[PAGE EXCERPT]:

>>>>>

Prior to affixing a sweat patch to an individual, a probation officer reviews a notice stating the testing procedures with the offender and makes recommendations on how to successfully wear the sweat patch. After reviewing the notice, the offender signs and dates it, and the probation officer subsequently does the same.
Next, the probation officer completes the form for the sweat patch. Each sweat patch has a unique bar code identification number that is specific to each test. This identification number is written on the form, along with the probation officer's name, the offender's name, and the date on which the sweat patch is applied. Once the probation officer completes the form, the offender initials it.
Once the paperwork is completed, [**11] the probation officer puts on a pair of single-use latex gloves and instructs the offender to expose the area where the sweat patch is going to be applied. Typically, the sweat patch is applied to the upper arm. Prior to application of the sweat patch, the entire area is wiped down with alcohol wipes. The recommended minimum number of wipes is two, but P.O. Walker testified that he would typically use between four and five wipes, doubling that number if the wipes were small.

<<<<<

[RECORDS PROVIDED]:
>>>>>

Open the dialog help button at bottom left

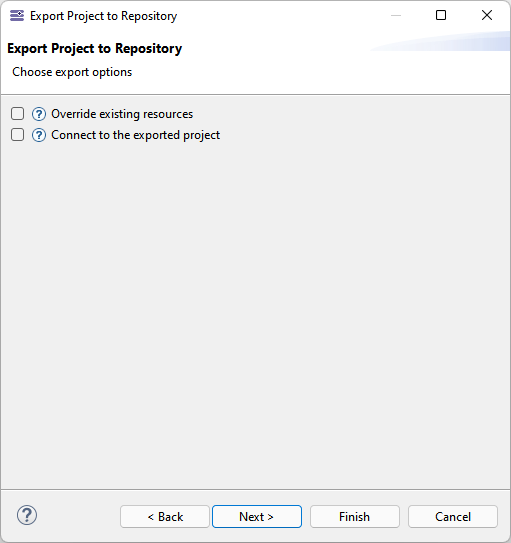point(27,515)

<<<<<
>>>>>

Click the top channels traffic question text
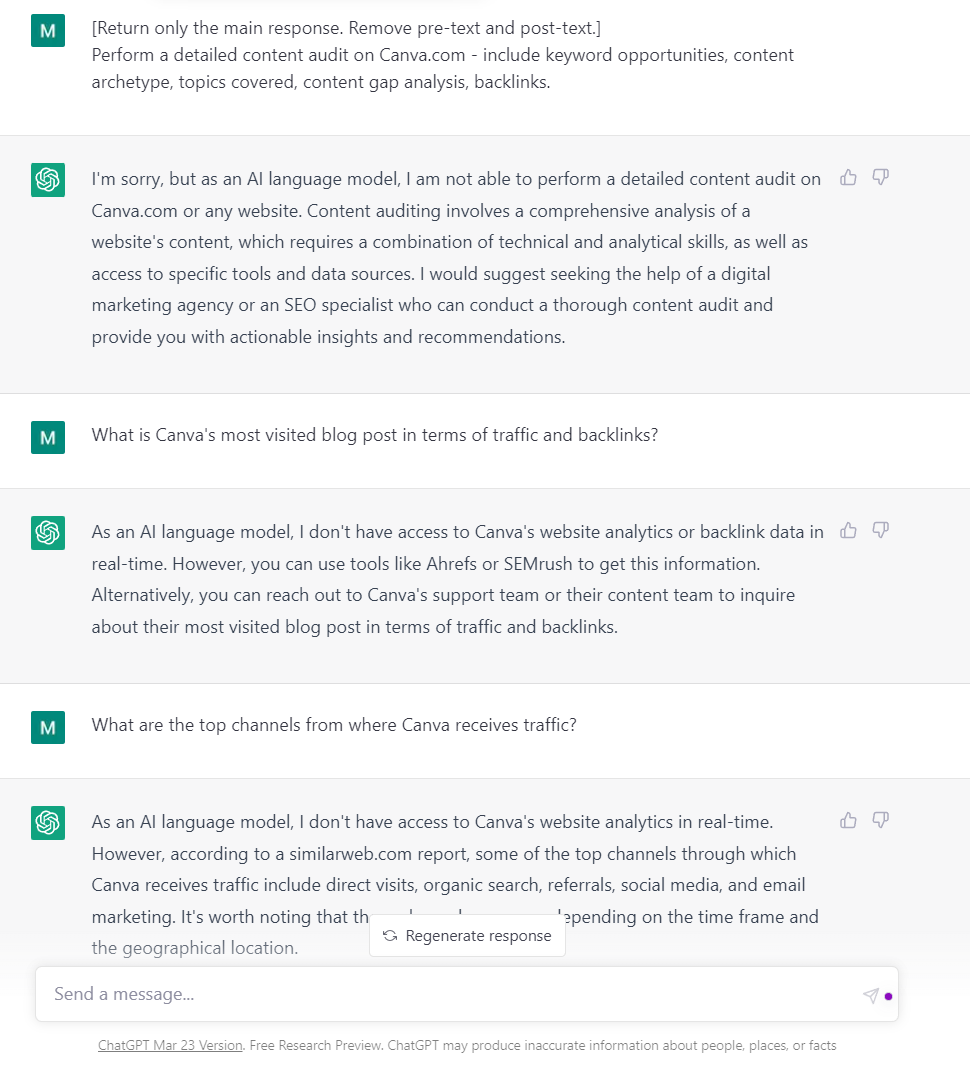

<<<<<

[THE TASKS]:
[a] In the passage on sweat patch testing, translate this sentence into Spanish: "Typically, the sweat patch is applied to the upper arm."
[b] Write the next few sentences of the passage on sweat patch testing, picking up right after its final sentence.

[THE RESPONSES]:
[a] Normalmente, el parche de sudor se aplica en la parte superior del brazo.

[b]
After the entire area has been wiped and allowed to dry for approximately four or five seconds, the probation officer removes the sweat patch from its packaging and places it on the offender's area of skin [*59] previously wiped. If any of the corners of the patch are not completely adhered to the offender's skin, the probation officer uses his hand, still wearing the latex gloves, to make sure that the entire area is completely sealed.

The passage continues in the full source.